The man laughed, shading his eyes to look closer at Arthur. "You have no romance in your soul." He paused. "People don't wish on coins in fountains because it makes sense, you know. We do it because--strictly because--it doesn't."

Arthur snorted and moved back to his drawing.

The man took a couple of steps closer, craning his neck to see Arthur's sketch. "I suppose you know all the history and facts and whatnot about the fountain, then?" he asked, making it sound like the most tremendous waste of time.

"As a matter of fact, I do," said Arthur, bristling.

"Memorized it like a good little schoolboy, I bet," said the man. "But you don't know why you're drawing it. You don't see what the hype was all about now that you're standing in front of it."

Arthur looked up sharply. "This is the largest Baroque fountain in the city--" he started to say.

"But you're missing the magic, darling," the man said. He held a hand towards Arthur. "I'm Eames, by the by."

Arthur took the hand and shook it before his brain had a chance to stop him. "Arthur."

"Well--Arthur--" Eames dragged out his name like he thought it might be a lie or like his just enjoyed the way the syllables stretched across his lips, "May I be so bold as to offer a cure?"

"I'm not sick."

"Nonetheless. I prescribe a healthy dose of romance."

"I bet you do."

"Go find yourself an Anita Ekberg and then at least you'll understand La Dolce Vita. That'll bring you at least three steps closer to understanding why students ought to sketch themselves a copy of the Trevi Fountain when they find themselves fortuitously in Rome." Eames grinned, pulling a pair of aviator sunglasses from the pocket of his jacket.

"I have seen La Dolce Vita, you know," said Arthur.

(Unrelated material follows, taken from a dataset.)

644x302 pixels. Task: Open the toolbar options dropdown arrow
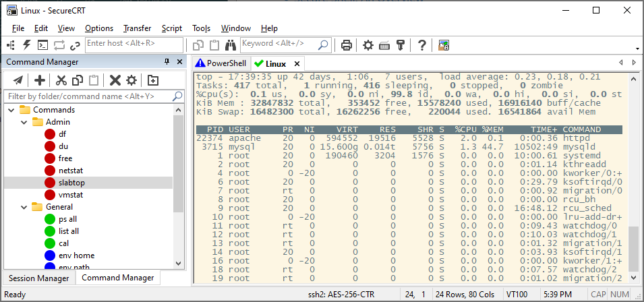(637, 49)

"There's seeing and then there's seeing," Eames said, turning his back to Arthur and beginning to walk away. Then, absurdly, he began to sing as he walked: O partigiano, portami via, o bella, ciao!

Arthur was torn between blushing, fuming, and fiddling with a coin in the pocket of his jeans. He settled for tearing the page off his sketchpad, wadding it up, and tossing it into the fountain. Then he started a new sketch, one that had nothing much to do with the Trevi Fountain but had everything to do with smirks and irritation.

* * *


Arthur tried the Forum the next day because it was the next thing on his list of Important Things in Rome. There were echoes of what Eames had said the day before in his head, though, and he found himself watching the people filing around the grassy ruins as much as he sketched the ruins themselves.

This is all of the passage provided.